## What the task asks
In the records below, repeat word for word only the lines starting at the one that contains "Given: Click inside the Target search input" and ending at the one that contains "Instruction: Click the Queries icon", pictures excluded.

## Data to use
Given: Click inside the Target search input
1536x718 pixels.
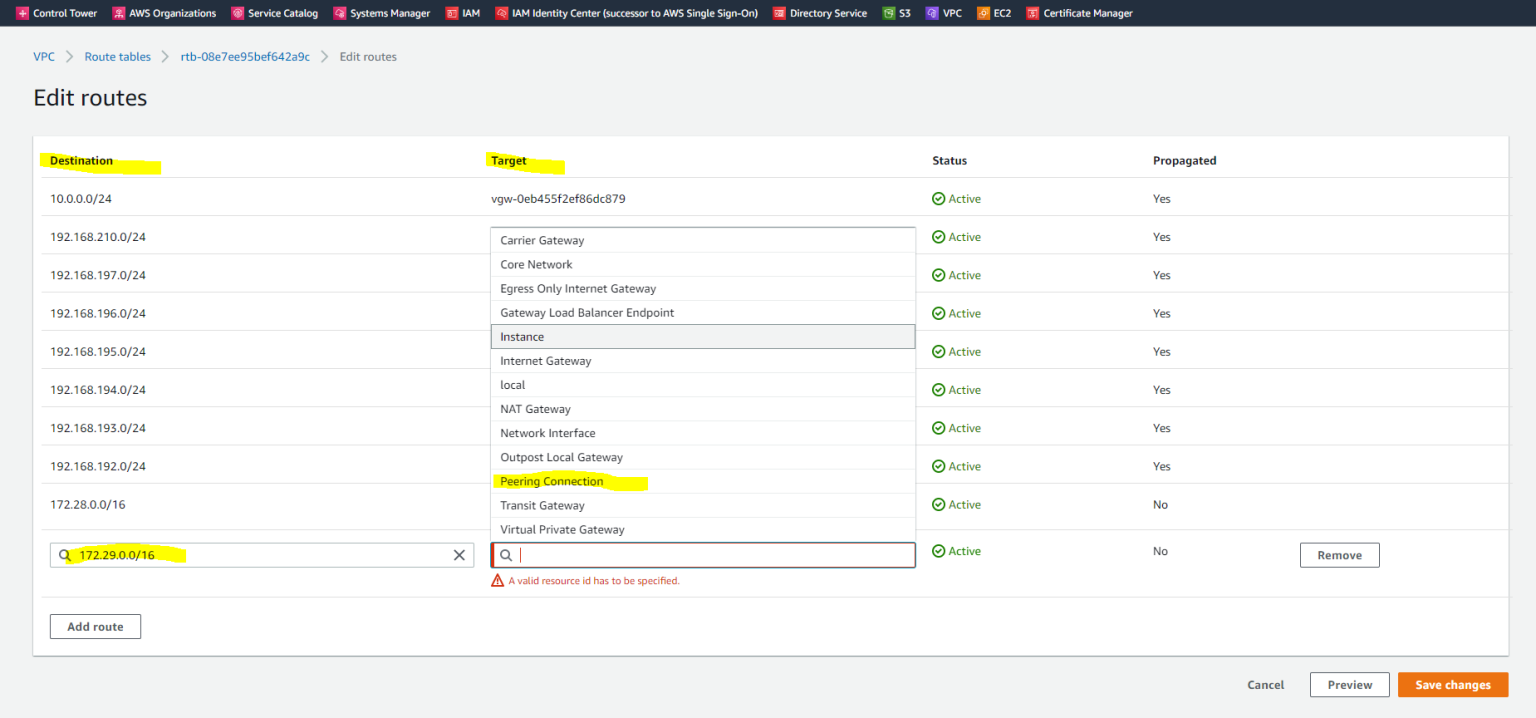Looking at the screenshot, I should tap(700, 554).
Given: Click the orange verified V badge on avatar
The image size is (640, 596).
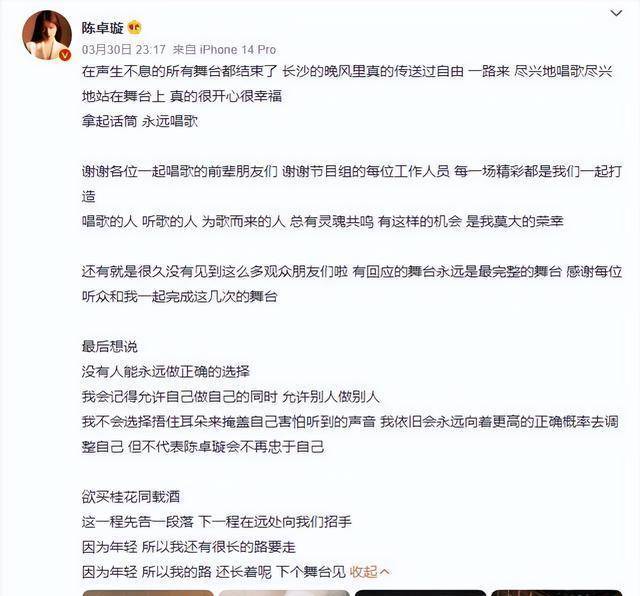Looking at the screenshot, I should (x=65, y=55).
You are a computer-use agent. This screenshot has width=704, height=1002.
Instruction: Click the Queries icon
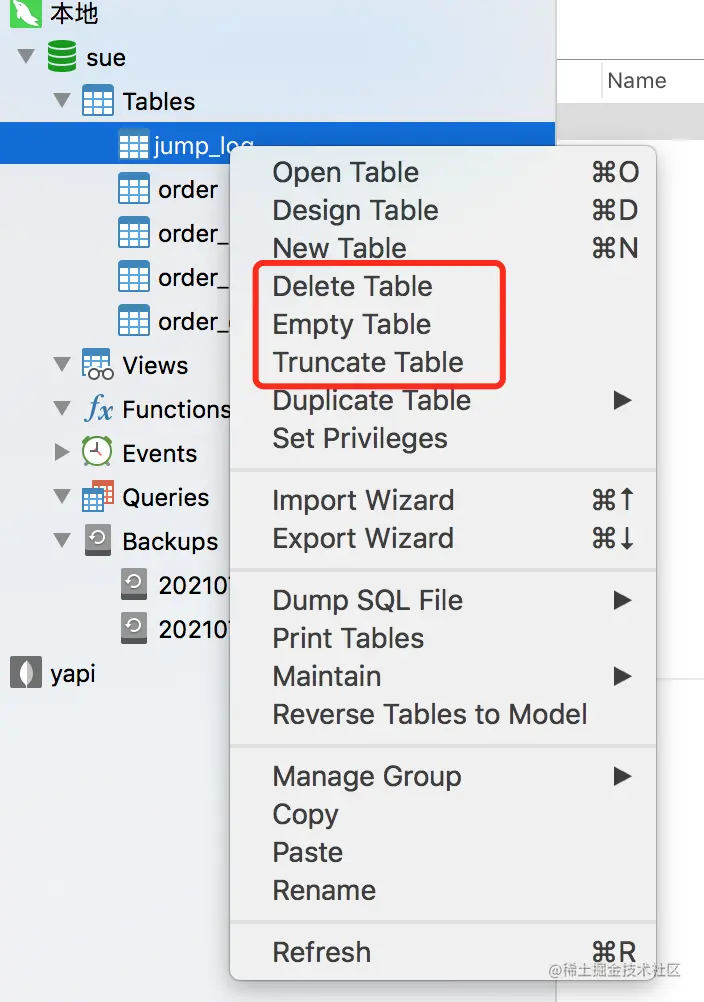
...
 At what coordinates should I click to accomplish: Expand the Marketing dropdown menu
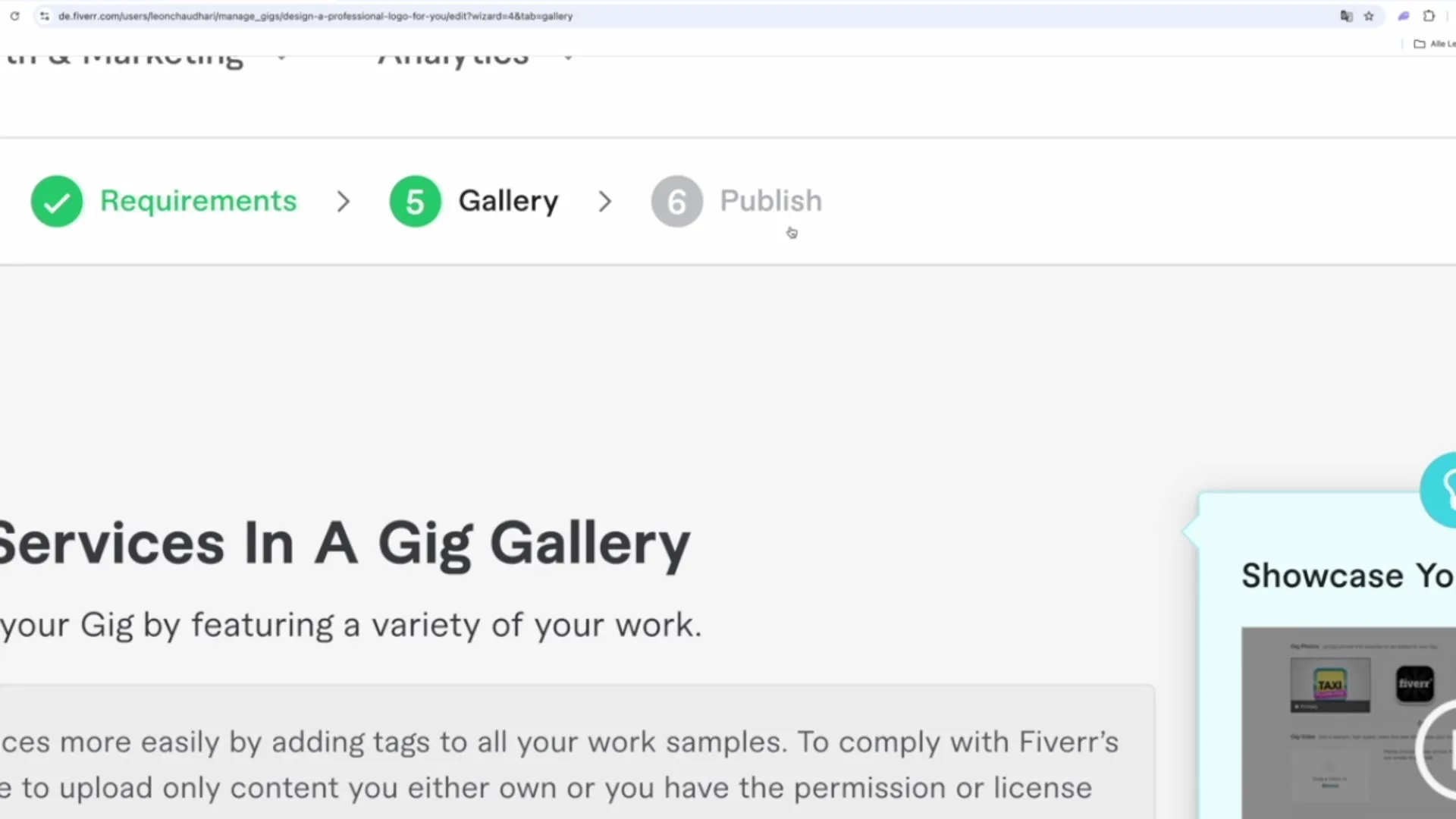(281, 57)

## Final answer
Given: Click inside the Target search input
1536x718 pixels.
Looking at the screenshot, I should tap(700, 554).
Given: Click the orange verified V badge on avatar
The image size is (640, 596).
Looking at the screenshot, I should (x=65, y=55).
You are a computer-use agent. This screenshot has width=704, height=1002.
Instruction: Click the Queries icon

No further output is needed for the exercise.